Jannik Sinner contro Carlos Alcaraz. Forse solo la sfida tutta italiana con Lorenzo Musetti, sconfitto in semifinale dallo spagnolo, sarebbe stato un epilogo più suggestivo per un’edizione degli Internazionali d’Italia che ha battuto tutti i record.

Domenica pomeriggio sul Centrale del Foro Italico si affronteranno i due più forti tennisti del mondo - e alle 12 Errani e Paolini sfideranno Kudermetova-Mertens, coppia russo-belga, nell’atto conclusivo del doppio femminile -, dando ulteriore lustro al torneo romano che si colloca per prestigio e imporatanza solo dietro i Quattro Slam. E non a caso l’ambizione è quella di spingere per una riforma del calendario che in futuro possa allargare a cinque gli appuntumenti principali del tennis mondiale.

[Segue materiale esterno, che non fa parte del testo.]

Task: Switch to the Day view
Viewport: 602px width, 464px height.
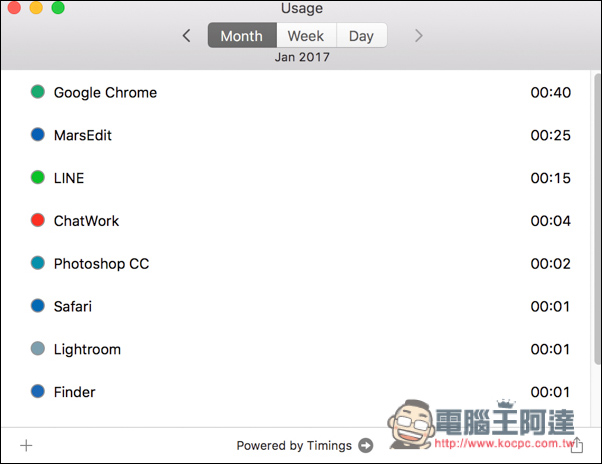Action: click(x=362, y=35)
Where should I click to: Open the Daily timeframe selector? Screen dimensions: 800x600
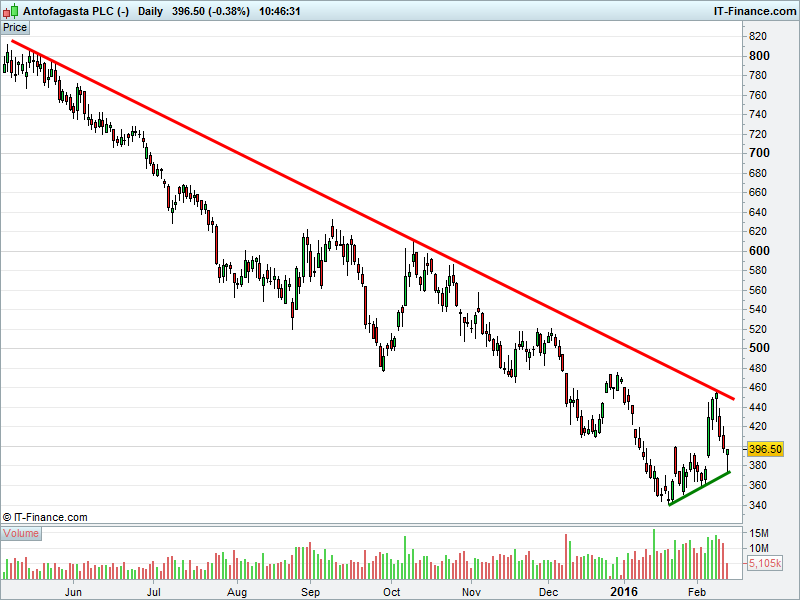pyautogui.click(x=150, y=11)
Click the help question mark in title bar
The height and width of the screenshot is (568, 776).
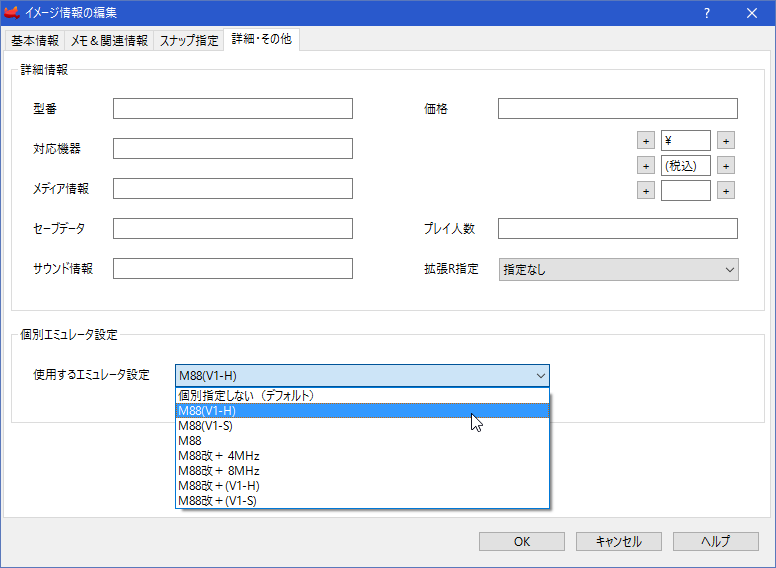coord(706,13)
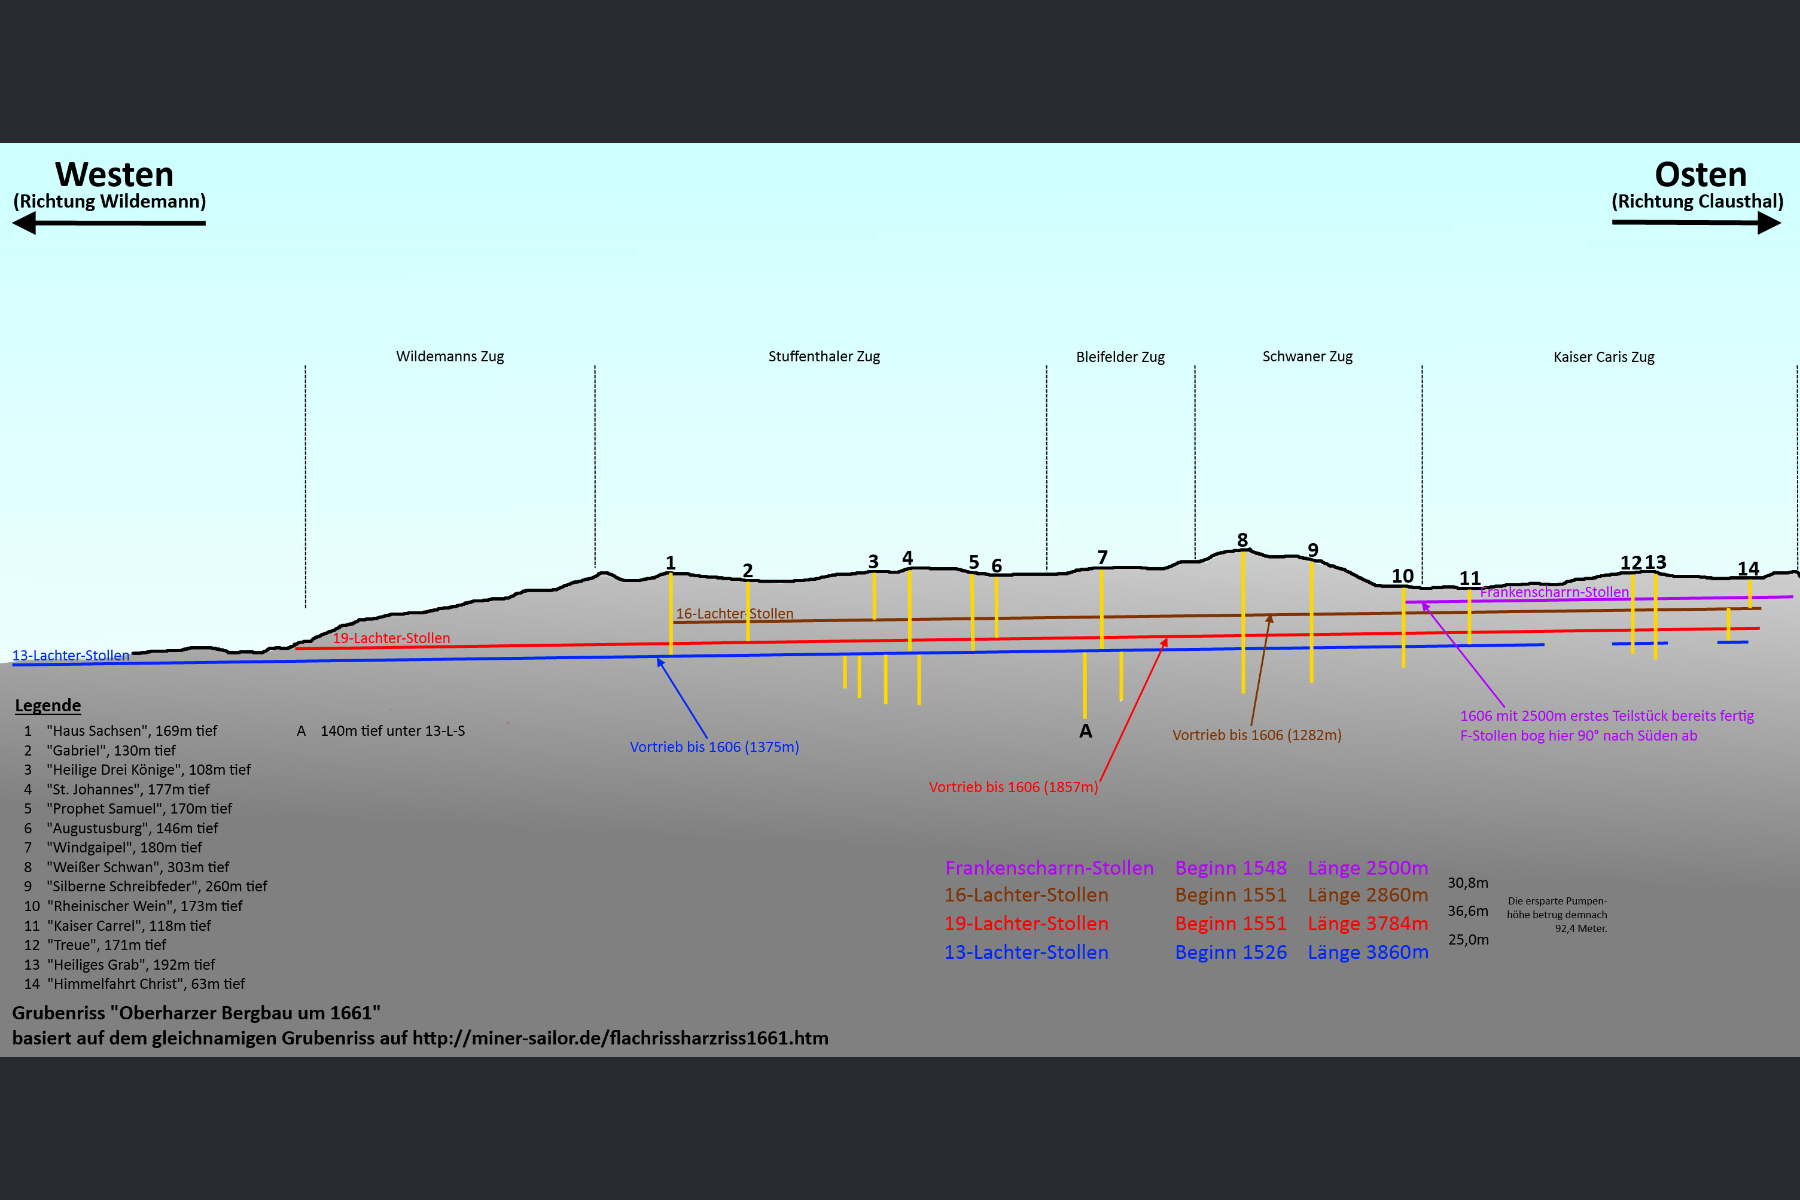The height and width of the screenshot is (1200, 1800).
Task: Click the purple "Beginn 1548" table entry
Action: click(1230, 868)
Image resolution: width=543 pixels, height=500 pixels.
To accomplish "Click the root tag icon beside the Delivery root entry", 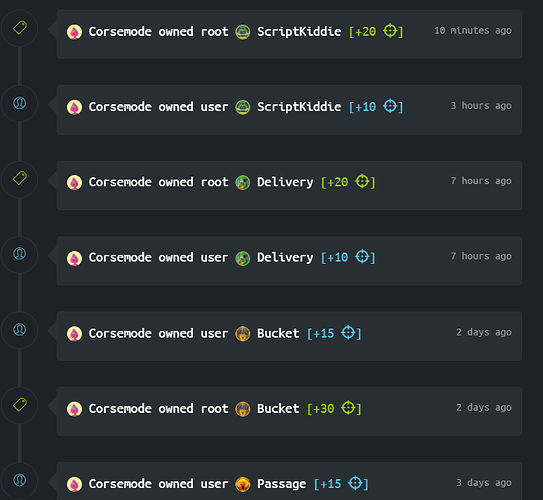I will pyautogui.click(x=20, y=178).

Incassi e spettatori record

Alla vigilia il presidente della Federazione italiana tennis e padel Angelo Binaghi aveva parlato della possibilità concreta di raggiungere i 400mila spettatori totali. Un traguardo molto vicino ormai, anche grazie ai successi conquistati in campo dagli atleti e dalle atelte italiane. Fino all’altro ieri era stati venduti più di 380mila biglietti per un incasso di 35 milioni di euro, rispetto ai 28,5 del 2024, con un aumento di oltre il 20 per cento (nel 2024 sono stati venduti 356.424 biglietti e nel 2023 298.537).